The result is that American political parties have weak central organizations and little central ideology, except by consensus. Unlike in many countries, the party leadership cannot prevent a person who disagrees with basic principles and positions of the party, or actively works against the party's aims, from claiming party membership, so long as primary election voters elect that person. Once in office, elected officials who fail to "toe the party line" because of constituent opposition to it, and "cross the aisle" to vote with the opposition, have (relatively) little to fear from their party. An elected official may change parties simply by declaring such intent.

At the federal level, each of the two major parties has a national committee (the Democratic National Committee and Republican National Committee) that acts as the hub for much fund-raising and campaign activities, particularly in presidential campaigns. The exact composition of these committees is different for each party, but they are made up primarily of representatives from state parties, affiliated organizations, and others important to the party. However, the national committees do not have the power to direct the activities of members of the party.

Both parties also have separate campaign committees which work to elect candidates at a specific level. The most significant of these are the "Hill committees", which work to elect candidates to each house of Congress.

State parties exist in all fifty states, though their structures differ according to state law, as well as party rules at both the national and the state level.

Despite these weak organizations, elections are still usually portrayed as national races between the political parties. In what is known as "presidential coattails", candidates in presidential elections become the de facto leader of their respective party, and thus usually bring out supporters who in turn vote for the party's candidates for other offices. On the other hand, federal midterm elections (where only Congress, and not the president, is up for election) are usually regarded as a referendum on the sitting president's performance, with voters either voting in or out the president's party's candidates, which in turn helps the next session of Congress to either pass or block the president's agenda, respectively.

=== The two-party system in the U.S. ===

As noted above, the modern political party system in the United States has traditionally been dominated by two parties, with the parties being the Democratic Party and the Republican Party. Explanations for why America has a two-party system include:
- The traditional American electoral format of single-member districts where the candidate with the most votes wins ("first-past-the-post" system), which according to Duverger's law favors the two-party system. This is in contrast to multi-seat electoral districts (Note: Not to be confused with the American systems of having two senators representing each state, since the senators' elections in each state are staggered and do not run at the same time.) and proportional representation found in some other democracies.
- The 19th-century innovation of printing "party tickets" to pass out to prospective voters to cast in ballot boxes (originally, voters went to the polls and publicly stated which candidate they supported), "consolidated the power of the major parties".
- Printed "party tickets" were eventually replaced by uniform ballots provided by the state, when states began to adopt the Australian Secret Ballot Method. This gave state legislatures—dominated by Democrats and Republicans—the opportunity to handicap new rising parties with ballot access laws requiring a large number of petition signatures from citizens and giving the petitioners a short length of time to gather the signatures.
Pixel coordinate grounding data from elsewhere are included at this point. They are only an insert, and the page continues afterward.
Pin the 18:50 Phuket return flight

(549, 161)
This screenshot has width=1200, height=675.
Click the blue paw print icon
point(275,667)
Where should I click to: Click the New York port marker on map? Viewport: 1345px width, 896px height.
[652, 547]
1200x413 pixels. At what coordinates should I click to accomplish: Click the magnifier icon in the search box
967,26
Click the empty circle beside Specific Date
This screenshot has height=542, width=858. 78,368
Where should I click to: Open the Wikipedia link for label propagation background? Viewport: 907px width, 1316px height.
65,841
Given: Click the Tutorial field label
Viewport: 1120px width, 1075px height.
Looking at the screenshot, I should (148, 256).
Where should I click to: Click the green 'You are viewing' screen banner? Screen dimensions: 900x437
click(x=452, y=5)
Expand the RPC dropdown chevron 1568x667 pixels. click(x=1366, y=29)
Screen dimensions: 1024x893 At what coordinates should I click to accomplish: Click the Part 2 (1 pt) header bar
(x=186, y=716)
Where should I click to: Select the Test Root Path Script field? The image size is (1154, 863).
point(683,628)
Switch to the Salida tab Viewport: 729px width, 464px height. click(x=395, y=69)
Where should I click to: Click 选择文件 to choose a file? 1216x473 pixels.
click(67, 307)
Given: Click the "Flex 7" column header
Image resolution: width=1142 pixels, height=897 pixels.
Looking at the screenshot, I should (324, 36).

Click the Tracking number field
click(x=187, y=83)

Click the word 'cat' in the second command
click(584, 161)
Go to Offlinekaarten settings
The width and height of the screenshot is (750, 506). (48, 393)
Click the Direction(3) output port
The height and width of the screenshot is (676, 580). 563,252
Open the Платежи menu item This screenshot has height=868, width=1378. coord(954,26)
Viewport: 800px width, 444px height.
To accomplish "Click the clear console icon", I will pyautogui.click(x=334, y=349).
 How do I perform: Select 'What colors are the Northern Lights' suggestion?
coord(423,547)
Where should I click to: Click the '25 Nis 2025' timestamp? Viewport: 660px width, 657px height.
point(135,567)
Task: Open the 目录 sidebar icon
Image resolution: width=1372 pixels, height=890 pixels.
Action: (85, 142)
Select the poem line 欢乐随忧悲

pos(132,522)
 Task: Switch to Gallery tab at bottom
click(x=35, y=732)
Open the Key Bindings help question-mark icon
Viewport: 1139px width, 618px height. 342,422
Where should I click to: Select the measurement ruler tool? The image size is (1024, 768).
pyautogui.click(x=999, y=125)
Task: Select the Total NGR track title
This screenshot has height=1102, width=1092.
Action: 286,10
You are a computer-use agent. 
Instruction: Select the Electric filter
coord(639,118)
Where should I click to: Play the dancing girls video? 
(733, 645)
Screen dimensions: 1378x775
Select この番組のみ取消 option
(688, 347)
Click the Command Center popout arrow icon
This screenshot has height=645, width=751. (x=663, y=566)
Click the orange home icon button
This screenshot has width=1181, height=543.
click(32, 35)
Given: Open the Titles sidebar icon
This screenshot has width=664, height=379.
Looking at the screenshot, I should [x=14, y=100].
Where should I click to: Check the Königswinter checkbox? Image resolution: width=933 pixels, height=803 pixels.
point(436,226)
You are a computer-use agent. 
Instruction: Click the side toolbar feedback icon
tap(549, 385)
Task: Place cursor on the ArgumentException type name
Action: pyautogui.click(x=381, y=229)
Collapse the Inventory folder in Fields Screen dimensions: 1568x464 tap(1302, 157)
Political scientist Nelson W. Polsby argued in 1997 that the lack of central control of the parties in America means they have become as much "labels" to mobilize voters as political organizations, and that "variations (sometimes subtle, sometimes blatant) in the 50 political cultures of the states yield considerable differences", suggesting that "the American two-party system" actually masks "something more like a hundred-party system." Other political scientists, such as Lee Drutman and Daniel J. Hopkins in 2018, argued that in the 21st century, along with becoming overly partisan, America politics has become overly focused on national issues and "nationalized".

== Major parties ==

American voter registration statistics as of October 2020^{[failed verification]}^{[unreliable source?]}
| Party |  | Registered voters | Percentage |
|  | Democratic | 45,512,696 | 38.62 |
|  | Republican | 37,314,494 | 30.44 |
|  | No party preference | 34,798,906 | 28.39 |
|  | Other | 3,127,800 | 2.55 |
| Totals |  | 122,577,294 | 100.00 |

===Democratic Party===

The Democratic Party is the major contemporary left-wing political party in the United States. Founded as the Democratic Party in 1828 by Andrew Jackson and Martin Van Buren, it is the oldest extant voter-based political party in the world.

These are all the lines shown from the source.